以上のデータから考えると、佐々木と奥川に共通する要素を備えた球団としてはソフトバンク、西武、日本ハム、ロッテが有力であるといえるだろう。

そこからそれぞれの特性を考えてとなると、先発投手陣をゆっくり育成できる余裕があるのはソフトバンク、日本ハム、ロッテの3球団となる。ソフトバンクは豊富な戦力、日本ハムは有原航平、上沢直之の強力な二枚看板、ロッテは先述した若手の先発に加えて石川歩なども控えており、無理に佐々木を早く1軍に上げる必要は感じられない。

一方の奥川はやはり西武がマッチしそうだ。リリーフ陣の弱さは気になるものの、強力打線の援護があるのが何よりも強み。先発投手陣も十分に揃っているとは言えず、早くから抜擢の機会があるという点も奥川にとってプラスに働くことになるだろう。

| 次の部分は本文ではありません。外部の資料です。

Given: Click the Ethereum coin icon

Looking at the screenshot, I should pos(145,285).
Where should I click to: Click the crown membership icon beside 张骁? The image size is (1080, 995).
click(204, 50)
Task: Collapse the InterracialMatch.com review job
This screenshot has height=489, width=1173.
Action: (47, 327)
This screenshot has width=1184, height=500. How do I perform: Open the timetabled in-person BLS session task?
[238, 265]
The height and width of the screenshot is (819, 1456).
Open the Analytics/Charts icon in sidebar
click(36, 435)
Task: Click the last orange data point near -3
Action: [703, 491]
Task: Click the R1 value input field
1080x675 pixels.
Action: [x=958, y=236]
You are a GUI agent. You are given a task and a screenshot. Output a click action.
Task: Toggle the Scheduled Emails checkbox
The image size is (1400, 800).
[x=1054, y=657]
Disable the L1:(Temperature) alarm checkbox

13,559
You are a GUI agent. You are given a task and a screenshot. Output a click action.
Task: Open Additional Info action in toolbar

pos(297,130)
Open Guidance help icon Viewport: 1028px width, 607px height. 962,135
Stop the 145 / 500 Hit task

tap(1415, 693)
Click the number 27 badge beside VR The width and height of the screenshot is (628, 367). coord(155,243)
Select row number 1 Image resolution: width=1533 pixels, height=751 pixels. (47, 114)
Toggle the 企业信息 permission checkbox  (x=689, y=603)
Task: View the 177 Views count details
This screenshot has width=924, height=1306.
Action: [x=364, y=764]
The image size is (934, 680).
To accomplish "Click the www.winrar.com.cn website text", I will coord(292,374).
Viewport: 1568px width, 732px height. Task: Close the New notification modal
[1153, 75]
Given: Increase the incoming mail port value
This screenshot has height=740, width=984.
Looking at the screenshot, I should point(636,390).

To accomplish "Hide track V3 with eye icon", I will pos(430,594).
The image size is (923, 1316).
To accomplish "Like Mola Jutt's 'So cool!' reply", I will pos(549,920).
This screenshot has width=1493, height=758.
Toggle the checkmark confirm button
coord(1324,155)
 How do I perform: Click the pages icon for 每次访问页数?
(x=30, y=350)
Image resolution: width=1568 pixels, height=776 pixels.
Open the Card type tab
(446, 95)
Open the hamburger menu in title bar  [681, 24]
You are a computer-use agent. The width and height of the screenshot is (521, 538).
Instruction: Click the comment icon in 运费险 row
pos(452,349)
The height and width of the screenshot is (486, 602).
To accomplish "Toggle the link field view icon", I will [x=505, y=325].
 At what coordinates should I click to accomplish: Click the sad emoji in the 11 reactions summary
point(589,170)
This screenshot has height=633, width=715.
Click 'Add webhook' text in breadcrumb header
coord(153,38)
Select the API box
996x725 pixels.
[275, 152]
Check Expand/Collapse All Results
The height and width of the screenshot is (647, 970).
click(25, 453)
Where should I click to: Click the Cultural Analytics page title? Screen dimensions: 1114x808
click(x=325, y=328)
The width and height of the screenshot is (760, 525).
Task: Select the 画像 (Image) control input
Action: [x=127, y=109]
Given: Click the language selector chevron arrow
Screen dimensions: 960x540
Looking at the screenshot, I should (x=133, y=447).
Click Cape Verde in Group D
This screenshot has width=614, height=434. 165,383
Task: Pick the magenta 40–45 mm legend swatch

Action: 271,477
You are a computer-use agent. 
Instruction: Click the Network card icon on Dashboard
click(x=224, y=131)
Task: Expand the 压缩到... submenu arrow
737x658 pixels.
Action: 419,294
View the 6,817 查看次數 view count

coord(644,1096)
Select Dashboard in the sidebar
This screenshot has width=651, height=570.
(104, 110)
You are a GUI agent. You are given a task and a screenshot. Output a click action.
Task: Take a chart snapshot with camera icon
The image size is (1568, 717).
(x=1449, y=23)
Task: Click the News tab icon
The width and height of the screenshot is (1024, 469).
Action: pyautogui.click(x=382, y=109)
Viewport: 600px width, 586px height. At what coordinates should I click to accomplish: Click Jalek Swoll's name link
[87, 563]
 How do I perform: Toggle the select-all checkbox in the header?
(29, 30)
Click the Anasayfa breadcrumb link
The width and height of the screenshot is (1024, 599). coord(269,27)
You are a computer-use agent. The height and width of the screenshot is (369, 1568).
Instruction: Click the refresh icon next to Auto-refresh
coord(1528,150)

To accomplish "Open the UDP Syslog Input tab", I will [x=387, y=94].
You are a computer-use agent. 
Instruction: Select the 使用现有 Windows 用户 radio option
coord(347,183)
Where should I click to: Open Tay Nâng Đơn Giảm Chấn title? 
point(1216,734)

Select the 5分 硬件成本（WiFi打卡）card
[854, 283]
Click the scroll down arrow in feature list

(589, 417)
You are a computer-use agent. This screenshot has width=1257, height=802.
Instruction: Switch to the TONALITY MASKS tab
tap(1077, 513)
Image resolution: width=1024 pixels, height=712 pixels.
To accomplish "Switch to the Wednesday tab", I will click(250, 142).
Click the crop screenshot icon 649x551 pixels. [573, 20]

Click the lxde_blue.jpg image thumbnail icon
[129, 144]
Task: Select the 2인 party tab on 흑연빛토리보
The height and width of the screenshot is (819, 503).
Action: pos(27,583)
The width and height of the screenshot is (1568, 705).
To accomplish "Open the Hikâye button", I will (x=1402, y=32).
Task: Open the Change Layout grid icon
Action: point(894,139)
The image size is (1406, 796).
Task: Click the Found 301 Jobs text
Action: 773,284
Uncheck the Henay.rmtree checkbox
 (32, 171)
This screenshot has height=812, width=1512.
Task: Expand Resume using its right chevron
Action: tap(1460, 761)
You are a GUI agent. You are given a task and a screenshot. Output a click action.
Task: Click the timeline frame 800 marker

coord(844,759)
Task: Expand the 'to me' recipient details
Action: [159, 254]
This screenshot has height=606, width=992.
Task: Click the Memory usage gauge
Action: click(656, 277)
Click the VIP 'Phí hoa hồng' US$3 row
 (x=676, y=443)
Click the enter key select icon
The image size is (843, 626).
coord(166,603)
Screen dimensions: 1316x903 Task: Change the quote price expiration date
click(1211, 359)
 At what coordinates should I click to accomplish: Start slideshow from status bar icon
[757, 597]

こう見てみると、高校生の投手はパ・リーグの方が多く獲得してうまく戦力にしているということがよく分かる結果となった。田中将大、大谷、菊池雄星などスケールの大きい投手が輩出され、アメリカに渡っているのもこのような傾向から出てきたものである。佐々木、奥川もその流れに乗るのか、またはセ・リーグの球団が新しい時代に向けて大きく舵を切るのか。今年はその流れが見られるドラフトになるともいえるだろう。